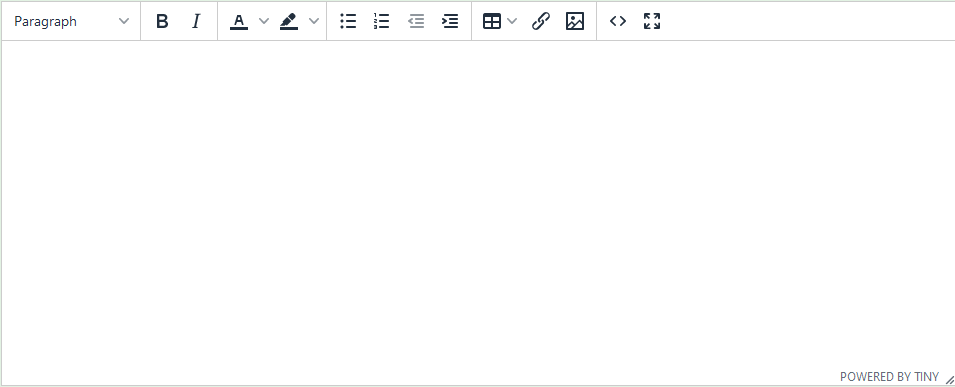
Task: Decrease the indent level
Action: tap(416, 21)
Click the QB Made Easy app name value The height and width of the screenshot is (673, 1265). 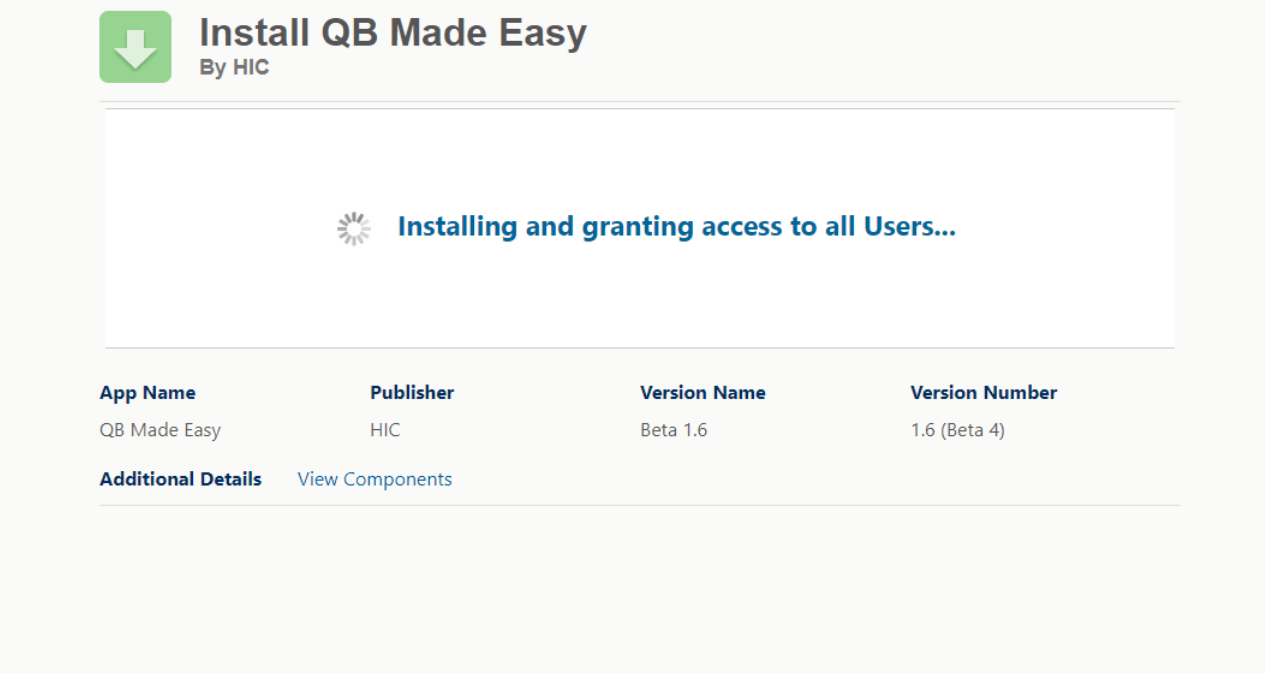click(x=160, y=430)
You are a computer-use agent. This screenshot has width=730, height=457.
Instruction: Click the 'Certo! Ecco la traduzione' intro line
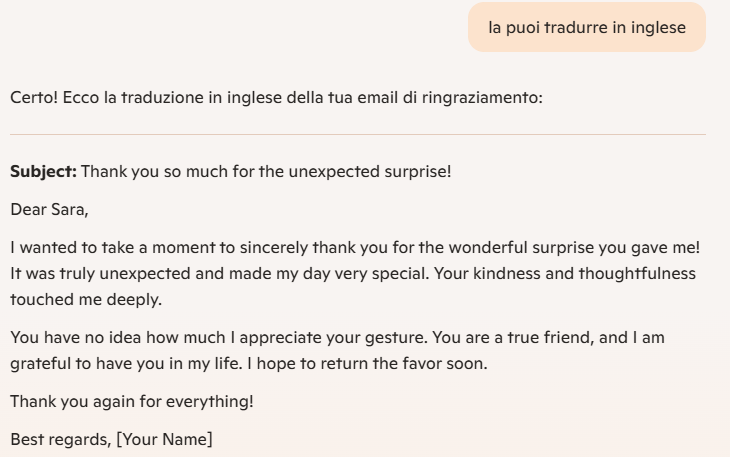pos(277,98)
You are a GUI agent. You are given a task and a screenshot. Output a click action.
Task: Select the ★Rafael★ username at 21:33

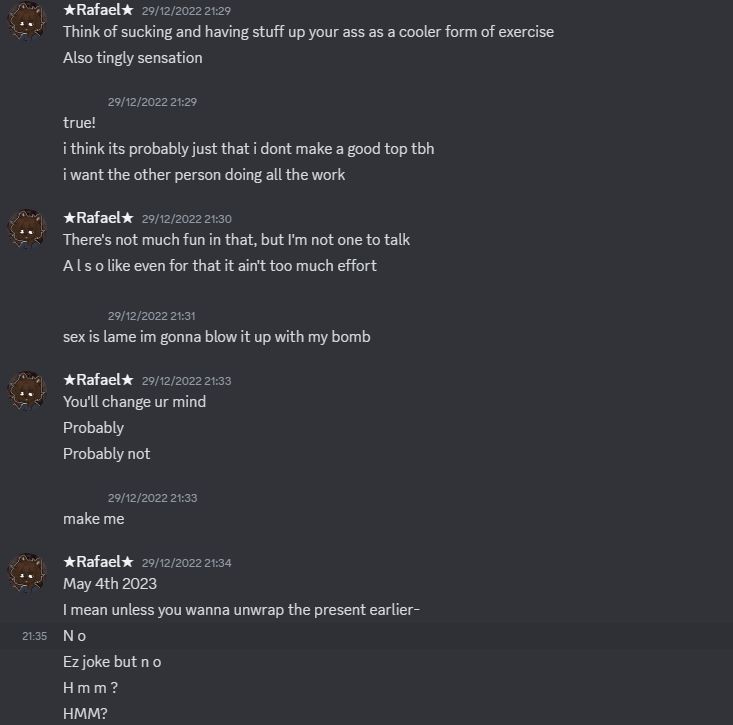[x=98, y=380]
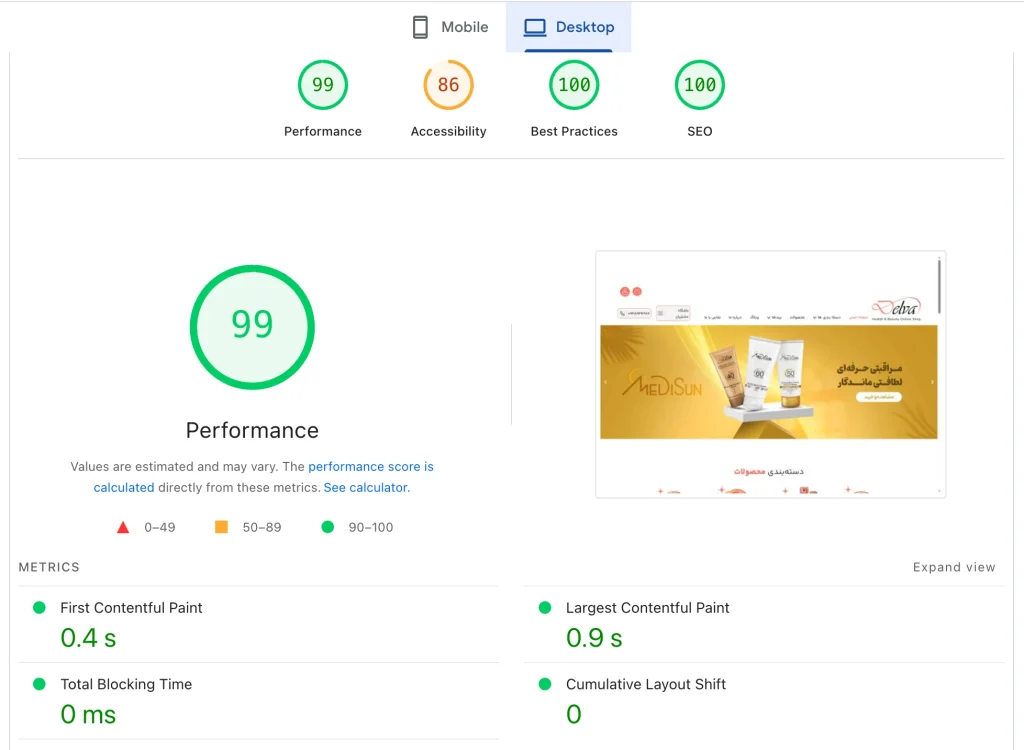This screenshot has width=1024, height=750.
Task: Select the Best Practices 100 gauge
Action: pyautogui.click(x=574, y=85)
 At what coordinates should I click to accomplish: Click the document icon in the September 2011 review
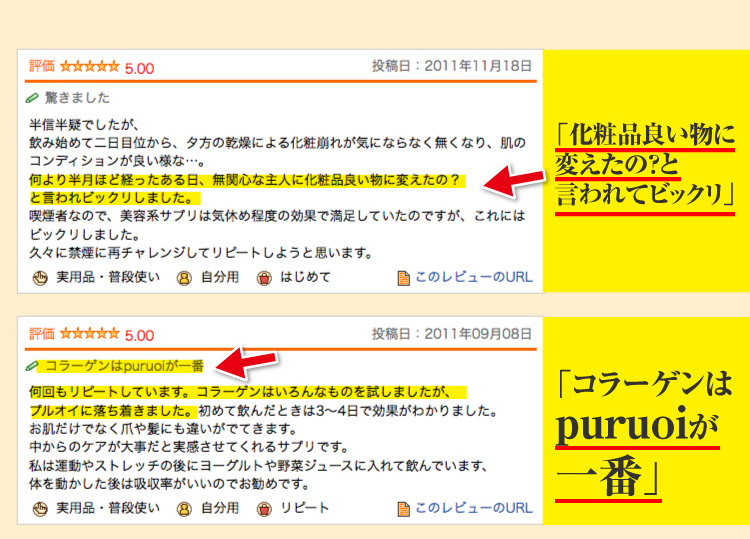pos(404,508)
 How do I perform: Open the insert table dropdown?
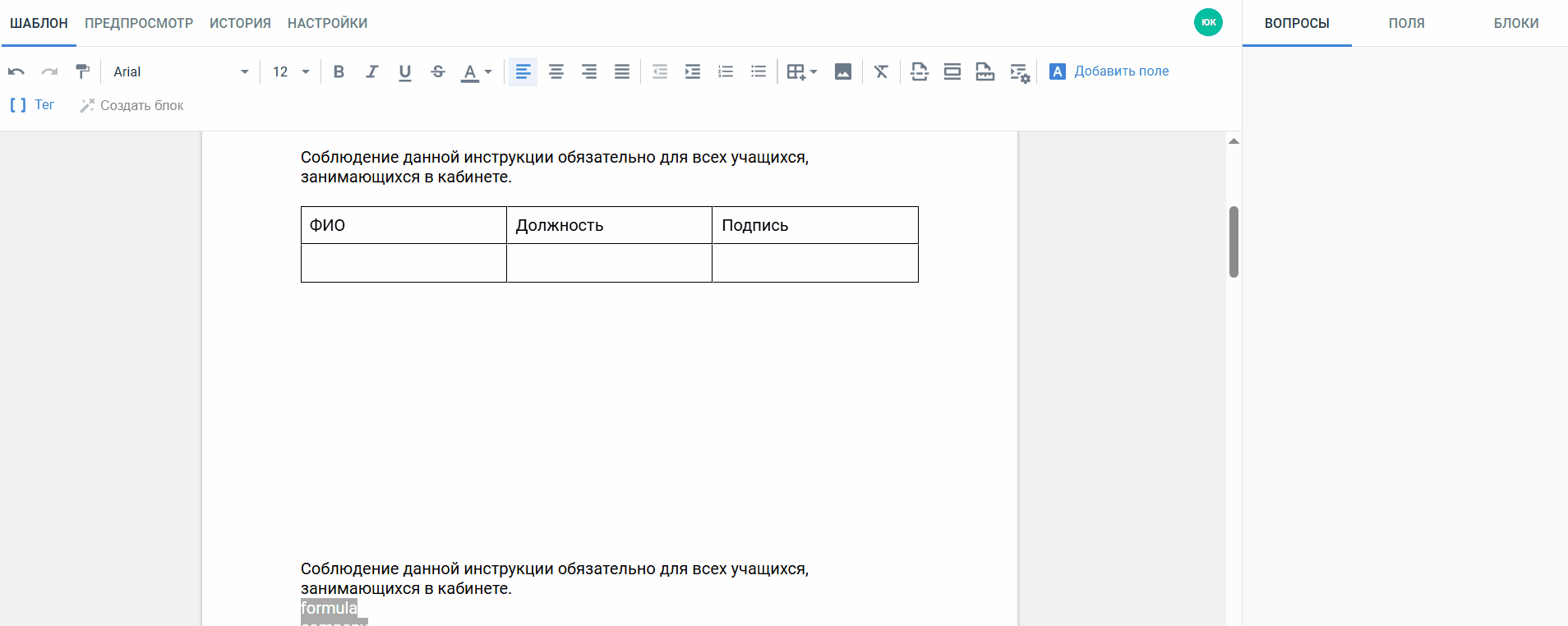pyautogui.click(x=801, y=72)
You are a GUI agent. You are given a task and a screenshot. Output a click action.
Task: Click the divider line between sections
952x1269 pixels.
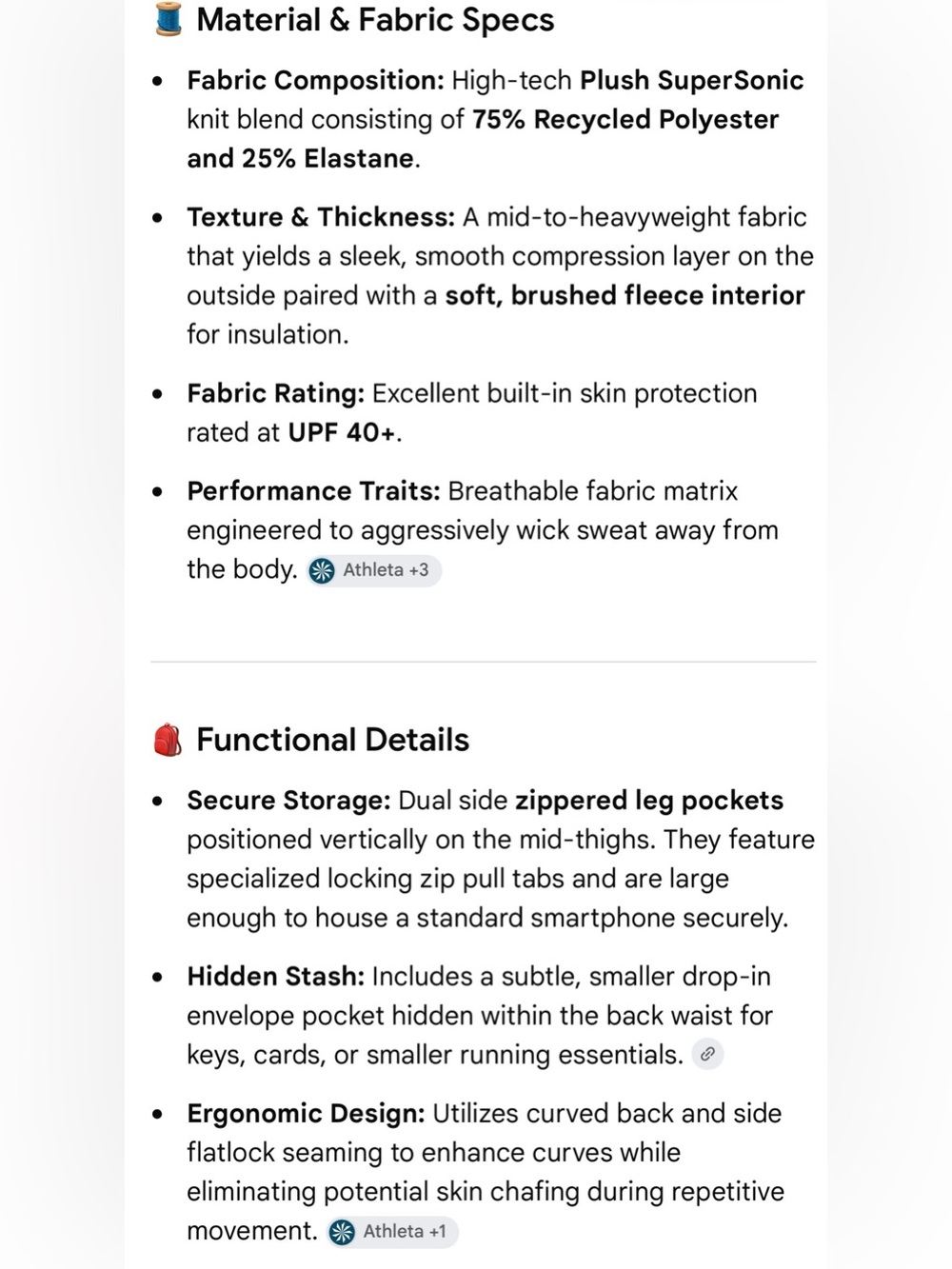[x=484, y=662]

▬▬▬▬▬▬

### TASK DESCRIPTION
Of the entries above, print exactly those lines that run from the one containing "Task: Click the divider line between sections" through the last line, excluding any pictures.

### OUTPUT
Task: Click the divider line between sections
952x1269 pixels.
[x=484, y=662]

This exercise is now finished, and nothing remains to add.